═══ Text extract ═══

This is the charge McGuiness makes. It isn't religion. Religion is a smoke screen. It is about the arrogance of a predatory ruling class that has been tossed out of the Americas, out of India, out of Africa, out the orient, but not yet out of Ireland. It's amazing that Catholics and Protestants get along in the Republic of Ireland, in the Americas, in all the places where the English have been evicted but not in the one place where they persist and insist that they are the keepers of peace. Burned Meadow : Here the metaphorical and allusionary falls to the overt. McGuiness was robbed of the life he sought. He declares himself empty of purpose. Daniel O'Connell : This great Irish patriot subverted the banning of Irish political parties by forming organizations for the homeless, poor, sick and downtrodden. He sought financing for the fight by requesting that every member pledge a single penny a month to the cause (party). One More Chime : Yeats wrote about four times that chimes were rung in the history of Ireland. Each was a death knell, tolling a chance for freedom missed. McGuiness suggests that a fifth chime is due. This one is the death knell of the English grip. John : John Gilmartin was a drinking buddy during the years that McGuiness farmed and in the south of Ireland. John's wife, Mary, scolded both John and Gavin relentlessly as being too "detached" - her word for uninterested in social climbing. That she was shunned from admission to an art society consisting mostly of foreigners living on Irish soil led to her rejecting her husband as a husband for over a year. Gavin called this her "finest blessing", as the once faithful John sewed quite a few wild oats in the latter half

of that year. So many children were born with the same wild red hair, that set John apart, that McGuiness noted "The man never misses a shot."

Life Seeds : A farmer talks to his horse who pulls a plow. He relates that even as master of a mere beast, he could not hold respect with empty promises. Unfulfilled promises or hopes are not productive. Seasons : The poet sees himself as one of many whose essential being is innate and plays out to a careful scheme set by nature. But what happens when the sequence is thwarted? Whiskey : Here McGuiness mixes the metaphors of spirits - whiskey - and spirituality that derives from truth. "There's spirit in the truth" that can make you fall down from the unsteadying insights. He appeals to his Scottish brothers for spiritual support. The Cliffs of Moher : Pronounced 'Moor'. These towering dead vertical cliffs were the sight of a massacre. The jubilant troops of William of Orange celebrated their victorious invasion by throwing the entire population of the nearby village off these cliffs.

Killing Skies : (Excerpts from a student submission)

═══ Information provided ═══

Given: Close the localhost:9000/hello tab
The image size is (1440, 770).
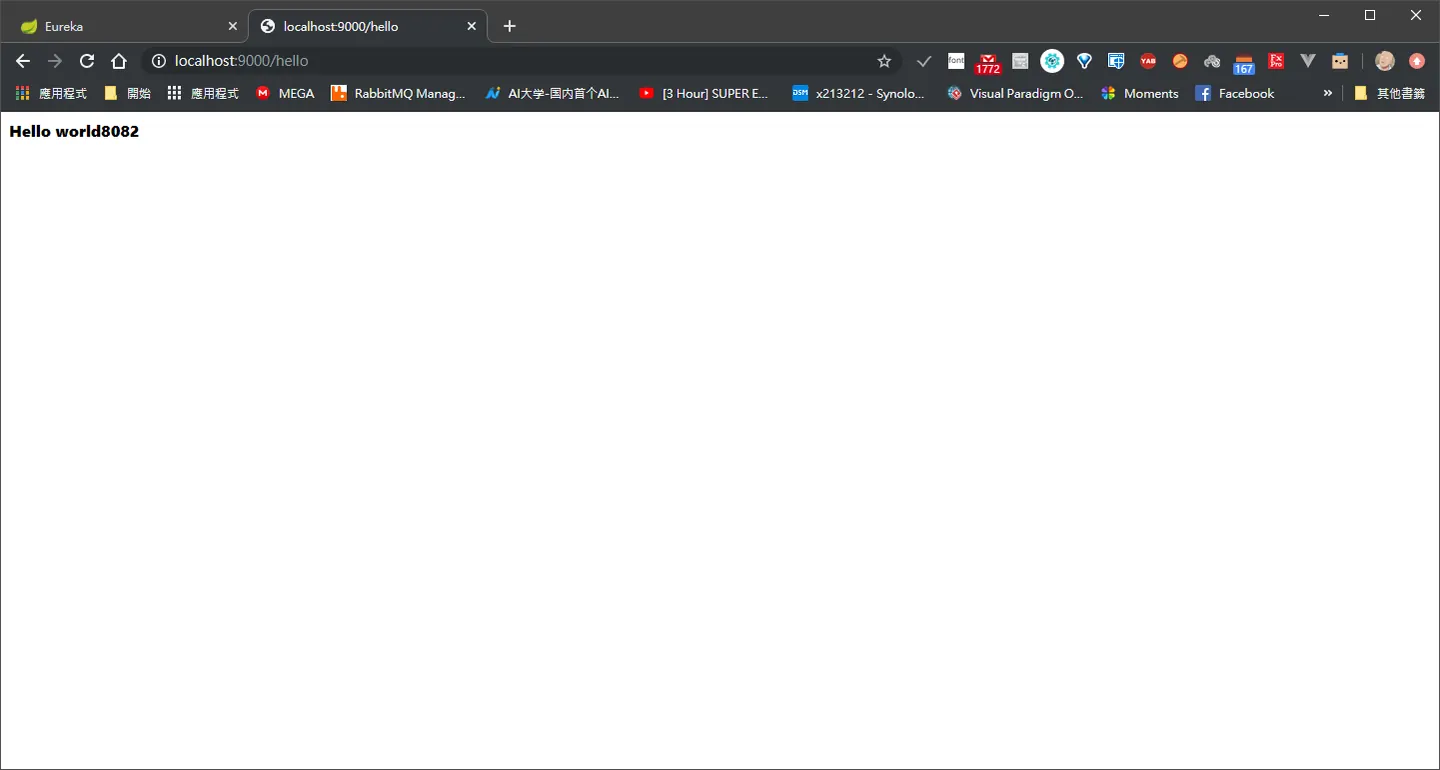Looking at the screenshot, I should coord(471,26).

═══

Short task A:
Could you duplicate part of the commentary on McGuiness's poems word for word, beginning at the words "Life Seeds : A" and stopping after "off these cliffs."?
Short task B:
Can you pick up the commentary on McGuiness's poems where it stops and carry it on?
Nothing in the lines is needed here.

Expected answer A:
Life Seeds : A farmer talks to his horse who pulls a plow. He relates that even as master of a mere beast, he could not hold respect with empty promises. Unfulfilled promises or hopes are not productive. Seasons : The poet sees himself as one of many whose essential being is innate and plays out to a careful scheme set by nature. But what happens when the sequence is thwarted? Whiskey : Here McGuiness mixes the metaphors of spirits - whiskey - and spirituality that derives from truth. "There's spirit in the truth" that can make you fall down from the unsteadying insights. He appeals to his Scottish brothers for spiritual support. The Cliffs of Moher : Pronounced 'Moor'. These towering dead vertical cliffs were the sight of a massacre. The jubilant troops of William of Orange celebrated their victorious invasion by throwing the entire population of the nearby village off these cliffs.

Expected answer B:
How could McGuiness have killed so many men, more importantly, men living very far away from each other in too narrow a time frame for a single man to have been the cause? This poem gives the clue. These are not the thoughts that ought to come from McGuiness. He is clearly giving life to someone else's thoughts. The notes which accompanied the American manuscript (see Appendix D in workbook 'a') confirm a long-standing rumor. Katherine's twin brother, Ian, formed the group called Brithim. Although only Protestants in Ulster had the privileges of the Ulster apartheid, not all Protestants were included. Many were deemed part of the general riff raff.* Ian wasted himself in "four brutal and hopeless years" of appealing to authorities, letter writing, petitioning, and even attempting to get a law suit active in the perverted but official legal system in order to free his sister. Much later, totally disillusioned, he was quoted, "If anybody asks you to hold on in faith, just kill them." and also " Faith demands a proper deity, not devils." This poem is McGuiness giving vent to the psyche of his spiritual brother-in-law. * In October of 1968, for example, a small group of students, Catholic and Protestant, joined in an attempted civil rights march. It was modeled on the Selma Alabama concept with marchers singing "We shall overcome." What happened was that the RUC, the official police force, first blocked the marchers' route then charged them and beat them with batons - men women and children lying on the streets bloodied. In the dry tinder of so many similar atrocities, the Bogside riots followed immediately on the news of this event. Violence spread rapidly all over Ulster. But there were no concessions. The Ulster apartheid would not have any of this equality nonsense. The students' request for 'one man one vote' was an attack on 'Loyalism' and a call to war as far as the establishment was concerned. By August the streets of Dungannon were jammed with civil rights activists pushing for voting parity, also singing American civil rights songs. Guns, gas, gas bombs - whatever - the police turned a blind eye as these and subsequent protesters were savaged.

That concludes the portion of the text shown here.